Patton's typical pole barn customer is building on a large piece of land in a rural area that lacks access to natural gas. So Patton often powers these systems with propane boilers, either individually or in combination with geothermal.
The hybrid propane/geothermal approach was an excellent fit for a recent project Patton worked on, a 5,000-square-foot pole barn on a wooded 100-acre lot in Knox, Indiana. A ground-source heat pump provides primary heating and domestic hot water, as well as chilled water for three cooling zones. A propane combination boiler provides backup heating at the coldest temperatures. The boiler also kicks in to rapidly bring domestic hot water to set-point temperature when the home's recirculation system is activated.
Beyond delivering backup heat, propane also provides a highly resilient energy source for this home equipped with a storm shelter and safe room for emergency scenarios. "He wanted an onsite source of fuel so he could run his 20-kW generator to provide his own electricity," Patton says of his customer. Propane also fuels the home's cooking and clothes-drying appliances.
The comfort of warm floors
For this project, like most of the residences Patton works on, comfort was the driving factor in the decision to choose radiant floor heating. The homeowner had radiant heating in his previous home and knew he had to have it in his dream home. "[Homeowners] like it for the comfort and the warmth," Patton says. "When we're surrounded by warm surfaces, our heat doesn't radiate away from us as quickly."

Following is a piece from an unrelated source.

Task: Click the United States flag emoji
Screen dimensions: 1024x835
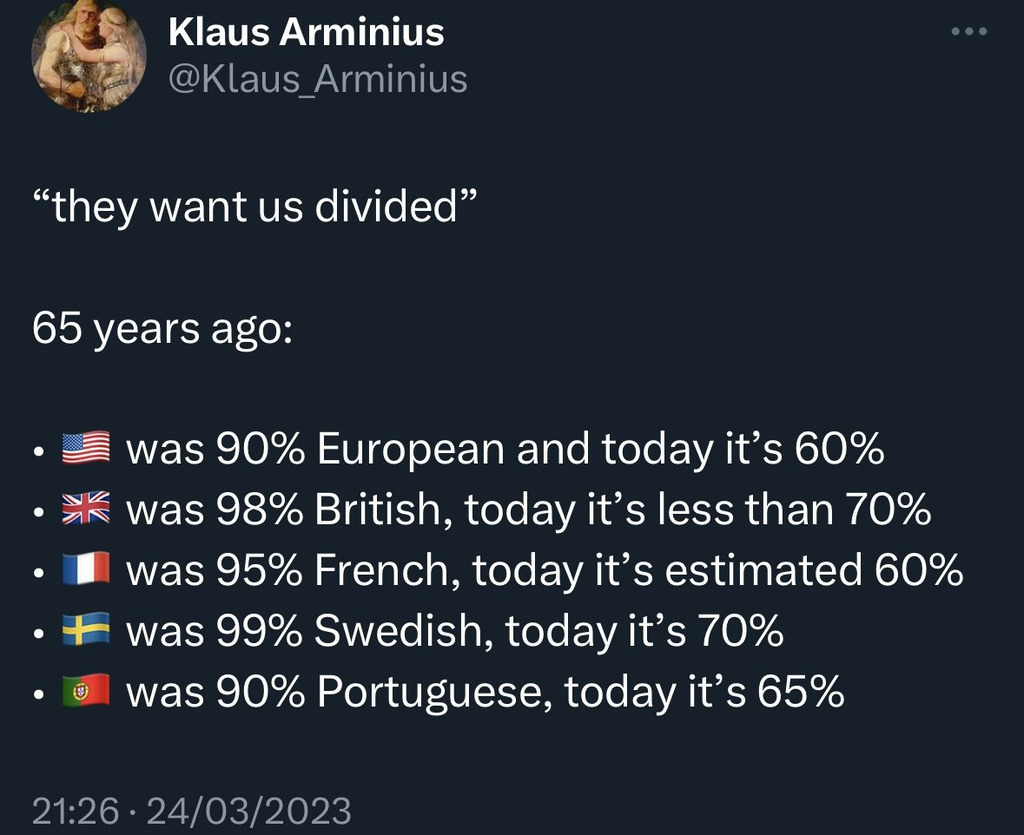Action: pos(86,449)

Radiant heating is also more controllable than forced-air heat, Patton says. With the ability to add zones for different areas, rooms that are not in use can be set to a cooler temperature for added savings. The basement is a popular zone because it's traditionally cool and damp. "Ninety percent of the time, we'll do five to eight zones on a residence," Patton says.
Garages are a particularly good application, he adds. Using forced-air ductwork in the garage may be prohibited or inadvisable due to the possibility of car exhaust entering the living space. Radiant heating has no such issues. "When you come in, it'll melt the snow or ice off your car and dry off the floor," he says. "Once you get in to take off the next day, your car is already up to temperature."
On the Knox project, Patton installed 15 zones. On the main level of the building, the man cave, garage, front entry, and shop are all on different zones. The 2,400-square-foot living area, built on a second level, has zones for all of the rooms, as well as heated towel bars in the bathroom.
Homeowners have become more knowledgeable about radiant floor heating in recent years as more people experience it at a friend's house or a previous residence, Patton says. That means builders would be well-served to become proficient with the technology and find contractors experienced in floor heating installations.
"The builders that have keyed in on it and partnered up with a guy like myself, they're actually going to market and saying, ‘We've got floor heat,'" Patton says. "We've got jobs that they weren't getting before because they're promoting it as a green item." For prospective clients who have their hearts set on floor heat, it pays to make sure you're prepared to discuss this heating option — or your homeowner might find another pro who is.